EXERCISE INSTRUCTIONS
Copy each line below word for word and drop every image.

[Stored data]
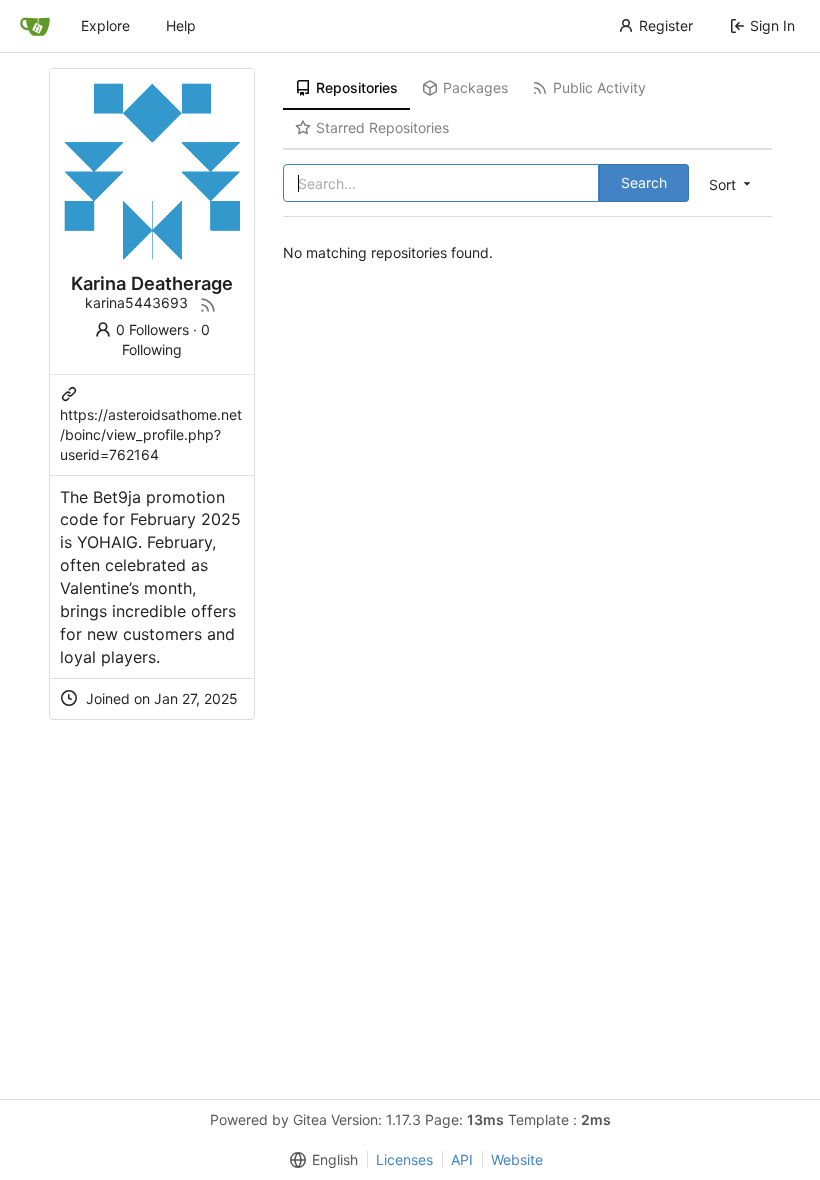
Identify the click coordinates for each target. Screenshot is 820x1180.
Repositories (357, 87)
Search (644, 182)
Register (666, 25)
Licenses (404, 1159)
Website (517, 1159)
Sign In (772, 25)
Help (181, 25)
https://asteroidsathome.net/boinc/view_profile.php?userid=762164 (151, 434)
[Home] (35, 26)
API (462, 1159)
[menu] (731, 184)
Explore (105, 25)
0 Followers (152, 329)
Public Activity (599, 87)
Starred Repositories (382, 127)
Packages (475, 87)
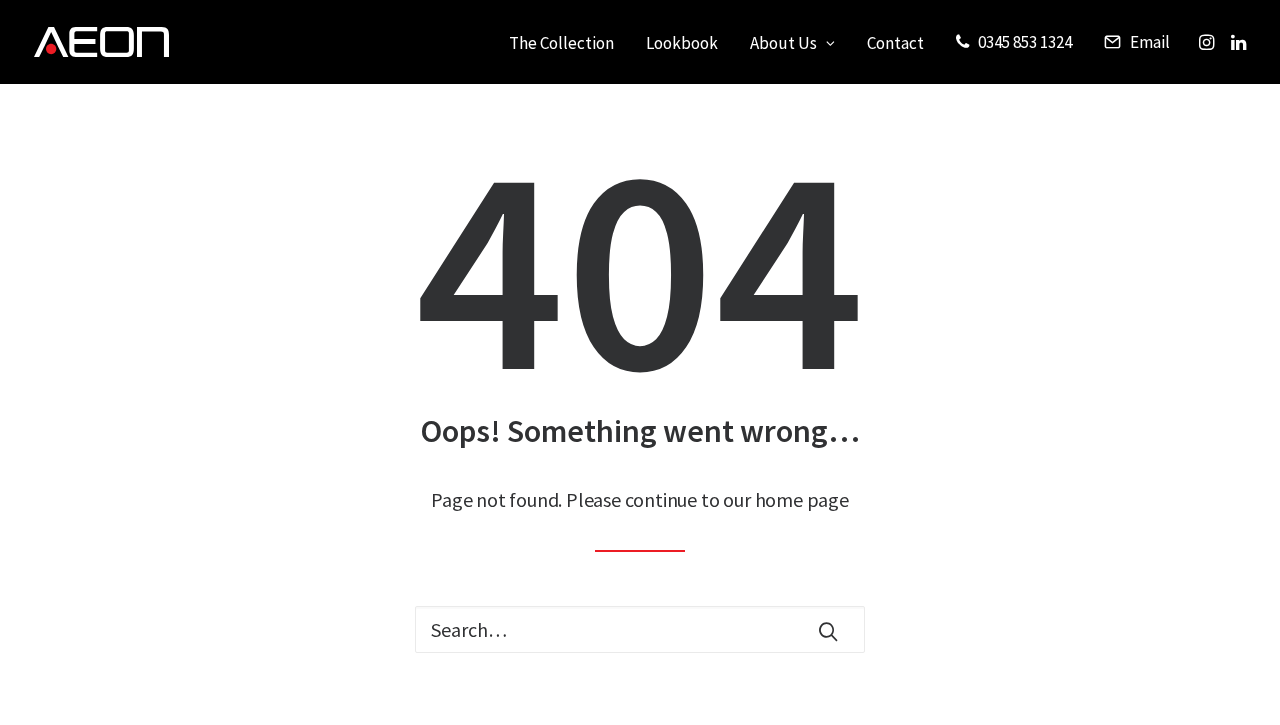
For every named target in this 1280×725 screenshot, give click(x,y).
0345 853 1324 (1025, 42)
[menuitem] (561, 44)
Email (1150, 42)
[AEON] (101, 42)
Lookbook (682, 43)
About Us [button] (783, 43)
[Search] (640, 629)
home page (802, 499)
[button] (1208, 42)
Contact (895, 43)
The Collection (561, 43)
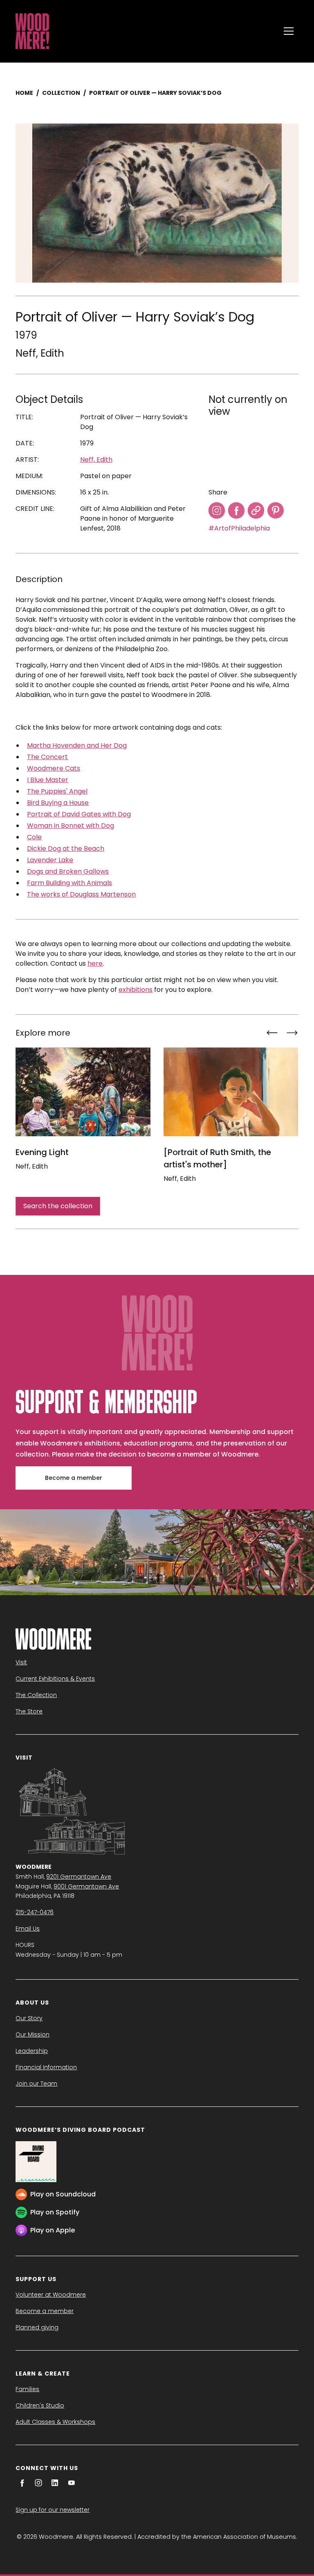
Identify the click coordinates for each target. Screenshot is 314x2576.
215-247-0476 (35, 1912)
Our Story (29, 2018)
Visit (21, 1662)
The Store (29, 1711)
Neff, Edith (40, 353)
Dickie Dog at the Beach (65, 848)
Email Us (28, 1928)
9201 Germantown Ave (78, 1876)
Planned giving (37, 2327)
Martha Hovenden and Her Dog (77, 745)
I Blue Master (47, 779)
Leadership (32, 2051)
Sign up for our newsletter (53, 2509)
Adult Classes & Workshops (55, 2422)
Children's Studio (40, 2405)
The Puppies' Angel (57, 791)
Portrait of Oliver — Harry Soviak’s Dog (155, 93)
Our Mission (32, 2034)
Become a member (73, 1478)
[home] (146, 31)
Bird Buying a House (58, 802)
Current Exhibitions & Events (55, 1678)
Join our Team (36, 2083)
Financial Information (46, 2067)
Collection (61, 93)
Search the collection (57, 1206)
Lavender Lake (50, 860)
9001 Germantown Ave (86, 1886)
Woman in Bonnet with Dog (70, 825)
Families (27, 2389)
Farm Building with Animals (69, 883)
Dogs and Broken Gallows (68, 871)
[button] (288, 31)
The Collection (36, 1695)
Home (24, 93)
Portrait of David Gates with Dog (79, 814)
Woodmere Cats (53, 768)
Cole (34, 837)
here (95, 963)
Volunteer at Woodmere (51, 2294)
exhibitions (136, 989)
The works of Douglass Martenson (81, 894)
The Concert (47, 757)
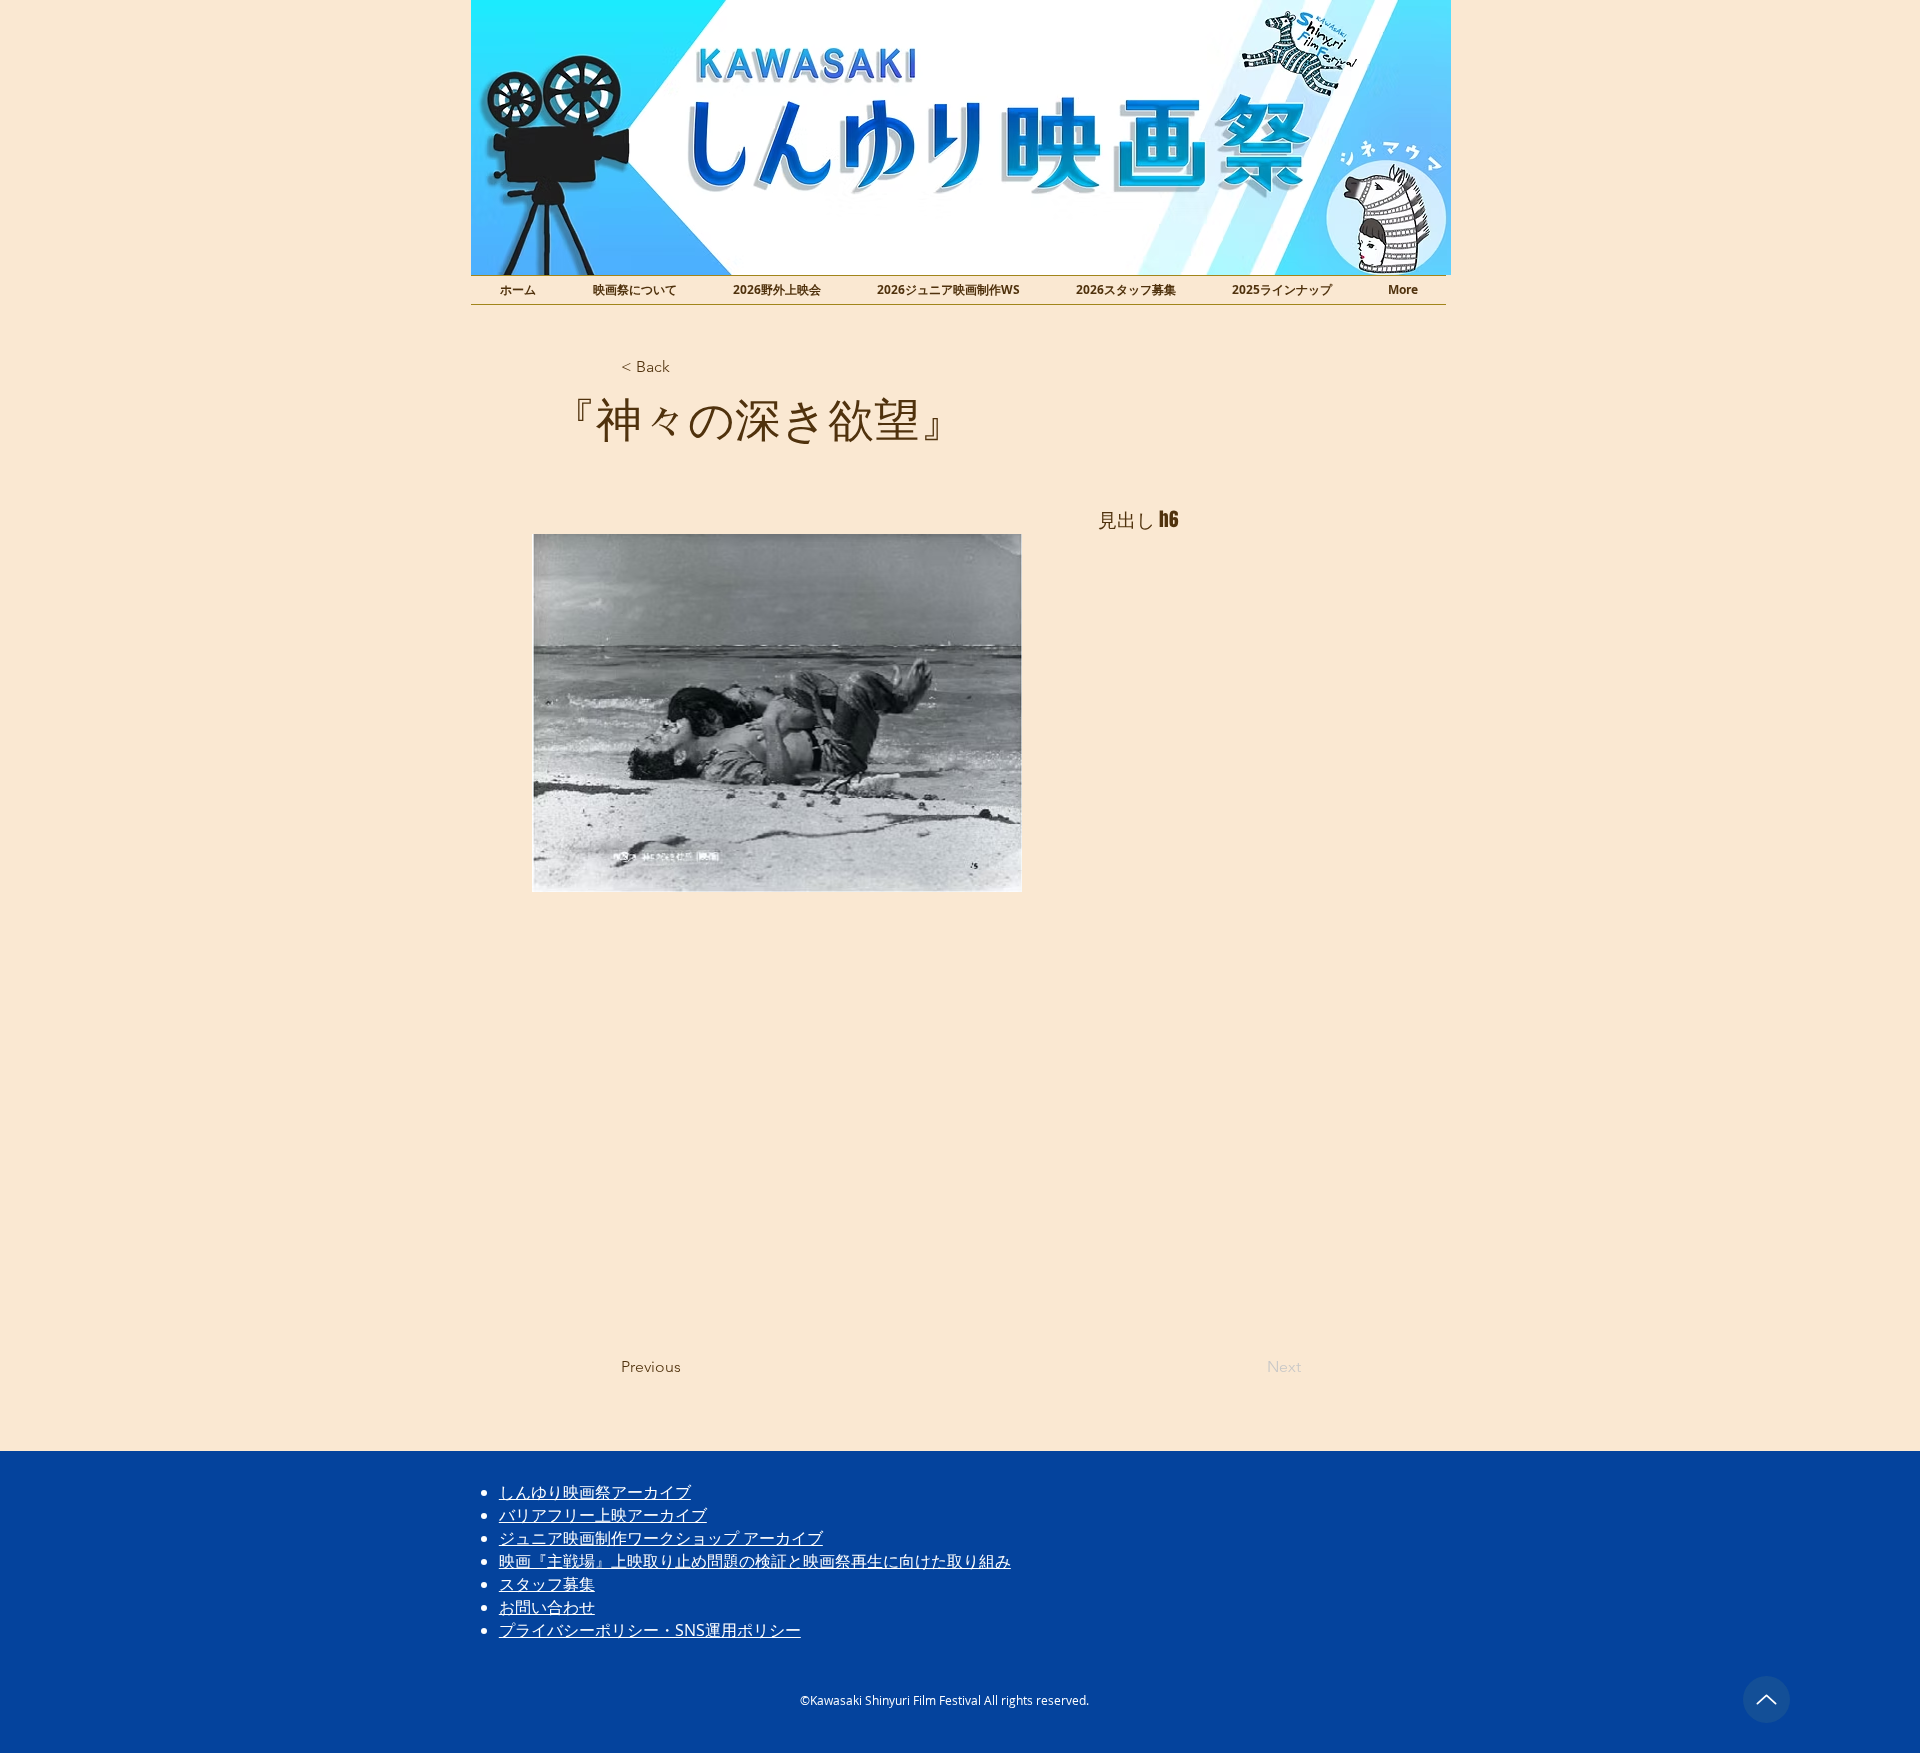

RESPONSE
Identify the click coordinates for each target. Screenshot is 820x1180.
Repositories (357, 87)
Search (644, 182)
Register (666, 25)
Licenses (404, 1159)
Website (517, 1159)
Sign In (772, 25)
Help (181, 25)
https://asteroidsathome.net/boinc/view_profile.php?userid=762164 (151, 434)
[Home] (35, 26)
API (462, 1159)
[menu] (731, 184)
Explore (105, 25)
0 Followers (152, 329)
Public Activity (599, 87)
Starred Repositories (382, 127)
Packages (475, 87)
For every named target in this 1280×725 screenshot, give click(x,y).
0345 853 1324 (1025, 42)
[menuitem] (561, 44)
Email (1150, 42)
[AEON] (101, 42)
Lookbook (682, 43)
About Us [button] (783, 43)
[Search] (640, 629)
home page (802, 499)
[button] (1208, 42)
Contact (895, 43)
The Collection (561, 43)
Identify the click coordinates for each target. Screenshot is 314x2576.
215-247-0476 (35, 1912)
Our Story (29, 2018)
Visit (21, 1662)
The Store (29, 1711)
Neff, Edith (40, 353)
Dickie Dog at the Beach (65, 848)
Email Us (28, 1928)
9201 Germantown Ave (78, 1876)
Planned giving (37, 2327)
Martha Hovenden and Her Dog (77, 745)
I Blue Master (47, 779)
Leadership (32, 2051)
Sign up for our newsletter (53, 2509)
Adult Classes & Workshops (55, 2422)
Children's Studio (40, 2405)
The Puppies' Angel (57, 791)
Portrait of Oliver — Harry Soviak’s Dog (155, 93)
Our Mission (32, 2034)
Become a member (73, 1478)
[home] (146, 31)
Bird Buying a House (58, 802)
Current Exhibitions & Events (55, 1678)
Join our Team (36, 2083)
Financial Information (46, 2067)
Collection (61, 93)
Search the collection (57, 1206)
Lavender Lake (50, 860)
9001 Germantown Ave (86, 1886)
Woman in Bonnet with Dog (70, 825)
Families (27, 2389)
Farm Building with Animals (69, 883)
Dogs and Broken Gallows (68, 871)
[button] (288, 31)
The Collection (36, 1695)
Home (24, 93)
Portrait of David Gates with Dog (79, 814)
Woodmere Cats (53, 768)
Cole (34, 837)
here (95, 963)
Volunteer at Woodmere (51, 2294)
exhibitions (136, 989)
The works of Douglass Martenson (81, 894)
The Concert (47, 757)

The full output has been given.